Upon review of published research and clinical information, the P&T Committee will make one of the following recommendations for each medication:
- Include: The medication is safe and effective for its indicated use, and offers a clinical benefit not available by any other medication on the market. Express Scripts is required to include on the formulary any medication with this designation from the P&T Committee. Currently, approximately 15% of products are considered “Clinical Includes.”
- Exclude: The clinical benefits of the medication do not outweigh the cited safety risks. Therefore, Express Scripts must not include the medication on the formulary. Fewer than 1% of products on the market are considered “Clinical Excludes.”
- Optional: The medication is safe and effective for its indicated use and may be placed on the formulary. Medications considered optional by the P&T Committee have other clinically-equivalent alternatives available. Express Scripts’ VAC will then consider other factors, including cost, in making the formulary decision. All VAC recommendations are sent back to the P&T Committee for final approval. Approximately 85% of products are determined by our P&T Committee to be “Clinically Optional.”
Express Scripts’ clients often adopt Express Scripts-developed formularies or use them as the foundation for their own custom formularies, which are governed by their own P&T Committee. This allows plan sponsors to build a formulary that best meets the needs of their patient community within their healthcare budget.
Formulary controls also vary by benefit design.

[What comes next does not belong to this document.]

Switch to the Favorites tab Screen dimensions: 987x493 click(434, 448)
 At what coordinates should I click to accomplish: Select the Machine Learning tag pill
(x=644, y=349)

There are many types of formularies on the market, but they usually fall into three basic types:
- Open formulary: The plan sponsor pays a portion of the cost for all drugs, regardless of formulary status, although a plan sponsor may choose to exclude certain products, such as ‘lifestyle’ drugs, from coverage.
- Closed formulary: The plan sponsor will only cover drugs listed on the formulary. Non-formulary drugs are not covered unless approved through a formulary override process.
- Tiered formulary: Plan sponsors offer different copays or other financial incentives to encourage participants to use preferred formulary drugs, but will still pay a portion of the cost of the non-preferred drug. For example, when a plan sponsor offers a three-tier benefit design, it may cover non-preferred, non-formulary products on its third tier with a higher copay.
Express Scripts recognizes there are rare occasions when a patient is not able to use a formulary or “preferred” option, and we recommend that our clients offer an efficient review process to assist those patients in obtaining a non-formulary medication in these instances of medical necessity.
Why We Need Formularies
Prescription drug costs represent more than 10% of the overall healthcare dollar. Spending on medications increased 5.2% in 2015 due to rising drug price inflation and premium-priced therapies for large patient populations.
An effective formulary strategy, used in concert with other cost mitigation programs, can yield significant savings for plan sponsors and patients, while still preserving access to medication.